Assigned task :: From the records beneath, determine how many lines contain "will" and report only that figure.

Data excerpts ::
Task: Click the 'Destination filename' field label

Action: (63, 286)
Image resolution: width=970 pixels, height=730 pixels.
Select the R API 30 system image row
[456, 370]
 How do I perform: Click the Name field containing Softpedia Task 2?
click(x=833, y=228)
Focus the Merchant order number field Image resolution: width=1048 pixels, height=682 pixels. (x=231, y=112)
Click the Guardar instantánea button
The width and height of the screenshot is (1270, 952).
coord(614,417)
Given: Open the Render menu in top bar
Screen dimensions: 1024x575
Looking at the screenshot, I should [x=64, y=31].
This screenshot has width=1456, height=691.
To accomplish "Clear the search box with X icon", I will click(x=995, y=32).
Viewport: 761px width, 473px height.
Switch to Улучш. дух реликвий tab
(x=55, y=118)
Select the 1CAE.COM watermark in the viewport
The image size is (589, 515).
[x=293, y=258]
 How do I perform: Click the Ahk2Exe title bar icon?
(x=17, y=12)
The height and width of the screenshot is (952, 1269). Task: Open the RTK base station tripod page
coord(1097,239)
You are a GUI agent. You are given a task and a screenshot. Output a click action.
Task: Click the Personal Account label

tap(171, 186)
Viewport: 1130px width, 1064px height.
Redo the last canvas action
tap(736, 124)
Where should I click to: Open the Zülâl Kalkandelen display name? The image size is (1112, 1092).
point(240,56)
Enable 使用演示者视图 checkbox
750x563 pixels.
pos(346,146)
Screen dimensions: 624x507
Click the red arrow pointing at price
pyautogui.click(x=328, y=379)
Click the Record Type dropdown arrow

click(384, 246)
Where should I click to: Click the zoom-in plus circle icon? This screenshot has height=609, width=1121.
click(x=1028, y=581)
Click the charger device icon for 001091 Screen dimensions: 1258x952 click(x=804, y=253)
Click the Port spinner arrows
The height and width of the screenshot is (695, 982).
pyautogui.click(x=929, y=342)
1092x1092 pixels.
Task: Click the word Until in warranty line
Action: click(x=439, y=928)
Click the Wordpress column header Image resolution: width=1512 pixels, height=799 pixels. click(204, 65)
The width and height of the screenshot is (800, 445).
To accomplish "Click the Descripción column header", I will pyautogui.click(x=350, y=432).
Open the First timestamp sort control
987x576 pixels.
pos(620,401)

Written response :: 2